* **TASK TO COMPLETE**
Look below. Copy each line that has "computer" in it.

(Items from a data source)
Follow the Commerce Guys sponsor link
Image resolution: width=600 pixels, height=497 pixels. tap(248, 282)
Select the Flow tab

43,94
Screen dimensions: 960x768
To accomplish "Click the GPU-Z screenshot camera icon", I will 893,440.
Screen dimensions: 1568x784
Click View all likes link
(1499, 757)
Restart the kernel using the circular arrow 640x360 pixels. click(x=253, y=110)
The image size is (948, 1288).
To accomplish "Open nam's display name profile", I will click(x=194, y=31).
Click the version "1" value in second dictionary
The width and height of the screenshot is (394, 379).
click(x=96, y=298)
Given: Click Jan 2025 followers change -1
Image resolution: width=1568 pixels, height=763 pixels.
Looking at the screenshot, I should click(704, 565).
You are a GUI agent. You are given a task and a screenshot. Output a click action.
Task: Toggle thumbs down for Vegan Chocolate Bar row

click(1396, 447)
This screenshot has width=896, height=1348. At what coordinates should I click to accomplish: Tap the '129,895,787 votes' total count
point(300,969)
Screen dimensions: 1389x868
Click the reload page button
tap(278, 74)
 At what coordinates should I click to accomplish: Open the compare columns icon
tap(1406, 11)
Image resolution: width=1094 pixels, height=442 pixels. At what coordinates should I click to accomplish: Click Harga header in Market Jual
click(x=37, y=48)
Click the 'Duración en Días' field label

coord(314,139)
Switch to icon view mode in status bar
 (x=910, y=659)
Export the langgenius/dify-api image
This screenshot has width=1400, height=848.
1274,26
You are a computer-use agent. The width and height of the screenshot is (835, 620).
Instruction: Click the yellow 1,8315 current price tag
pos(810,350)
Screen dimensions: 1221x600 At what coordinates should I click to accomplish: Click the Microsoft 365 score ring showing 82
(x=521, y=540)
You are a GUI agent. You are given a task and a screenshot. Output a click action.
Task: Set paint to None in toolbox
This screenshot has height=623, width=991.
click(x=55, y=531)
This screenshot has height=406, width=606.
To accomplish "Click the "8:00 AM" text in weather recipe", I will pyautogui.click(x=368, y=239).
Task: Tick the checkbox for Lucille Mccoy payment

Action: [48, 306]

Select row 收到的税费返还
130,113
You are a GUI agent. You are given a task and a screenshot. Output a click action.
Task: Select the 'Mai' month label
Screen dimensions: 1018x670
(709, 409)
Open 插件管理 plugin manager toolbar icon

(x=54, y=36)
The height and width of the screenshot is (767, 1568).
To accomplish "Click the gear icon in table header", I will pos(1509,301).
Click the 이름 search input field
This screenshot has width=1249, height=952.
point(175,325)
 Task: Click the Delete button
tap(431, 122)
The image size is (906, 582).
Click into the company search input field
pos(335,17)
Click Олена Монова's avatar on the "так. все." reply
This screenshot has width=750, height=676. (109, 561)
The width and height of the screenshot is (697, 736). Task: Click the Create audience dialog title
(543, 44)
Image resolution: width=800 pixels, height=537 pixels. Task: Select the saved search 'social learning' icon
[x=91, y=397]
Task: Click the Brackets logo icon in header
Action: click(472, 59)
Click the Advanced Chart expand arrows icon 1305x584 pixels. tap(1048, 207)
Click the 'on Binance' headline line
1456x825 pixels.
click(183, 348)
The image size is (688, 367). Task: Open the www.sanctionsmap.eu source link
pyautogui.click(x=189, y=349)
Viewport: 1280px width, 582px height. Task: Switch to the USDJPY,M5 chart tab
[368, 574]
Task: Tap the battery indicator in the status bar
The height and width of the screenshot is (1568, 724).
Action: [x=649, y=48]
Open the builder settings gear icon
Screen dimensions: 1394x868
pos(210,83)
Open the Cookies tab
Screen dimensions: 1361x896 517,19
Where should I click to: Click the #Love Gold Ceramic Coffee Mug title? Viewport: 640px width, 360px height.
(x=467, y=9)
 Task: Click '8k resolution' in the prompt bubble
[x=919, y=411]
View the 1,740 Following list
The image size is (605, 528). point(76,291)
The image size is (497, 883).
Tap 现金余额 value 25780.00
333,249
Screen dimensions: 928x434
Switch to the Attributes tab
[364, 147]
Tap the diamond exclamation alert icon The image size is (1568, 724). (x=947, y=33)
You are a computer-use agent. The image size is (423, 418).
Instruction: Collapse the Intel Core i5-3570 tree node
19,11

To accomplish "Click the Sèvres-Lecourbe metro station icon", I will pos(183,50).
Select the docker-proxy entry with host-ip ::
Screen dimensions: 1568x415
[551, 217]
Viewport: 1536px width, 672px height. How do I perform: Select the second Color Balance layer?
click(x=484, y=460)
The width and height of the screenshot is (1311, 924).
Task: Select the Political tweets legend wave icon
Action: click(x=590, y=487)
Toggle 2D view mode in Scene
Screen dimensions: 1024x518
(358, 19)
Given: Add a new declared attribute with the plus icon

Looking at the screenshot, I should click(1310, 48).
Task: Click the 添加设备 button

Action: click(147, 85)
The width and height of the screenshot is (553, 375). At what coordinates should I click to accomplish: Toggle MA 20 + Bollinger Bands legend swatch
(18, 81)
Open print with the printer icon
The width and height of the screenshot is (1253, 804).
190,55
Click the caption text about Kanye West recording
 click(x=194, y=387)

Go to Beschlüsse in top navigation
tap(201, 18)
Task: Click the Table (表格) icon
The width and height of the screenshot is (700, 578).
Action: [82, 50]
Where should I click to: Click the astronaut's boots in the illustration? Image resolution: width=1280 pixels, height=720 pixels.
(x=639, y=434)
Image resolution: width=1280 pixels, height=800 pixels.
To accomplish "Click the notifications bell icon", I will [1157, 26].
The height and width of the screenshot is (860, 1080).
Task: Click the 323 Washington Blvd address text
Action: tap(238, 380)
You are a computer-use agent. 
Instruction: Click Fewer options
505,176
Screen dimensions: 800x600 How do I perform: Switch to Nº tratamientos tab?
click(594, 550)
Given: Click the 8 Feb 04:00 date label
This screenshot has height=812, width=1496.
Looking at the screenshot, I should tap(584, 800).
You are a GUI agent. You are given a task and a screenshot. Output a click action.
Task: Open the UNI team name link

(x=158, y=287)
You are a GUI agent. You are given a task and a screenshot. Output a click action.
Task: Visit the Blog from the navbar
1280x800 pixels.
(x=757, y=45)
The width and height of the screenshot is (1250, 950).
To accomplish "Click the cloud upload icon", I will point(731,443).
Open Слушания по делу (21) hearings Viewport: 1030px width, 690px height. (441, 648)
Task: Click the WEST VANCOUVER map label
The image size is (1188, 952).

* **THE COMPLETED TASK**
You are a computer-use agent. The width and height of the screenshot is (835, 620).
You are a computer-use agent. The image size is (423, 418).
You are a computer-use agent. 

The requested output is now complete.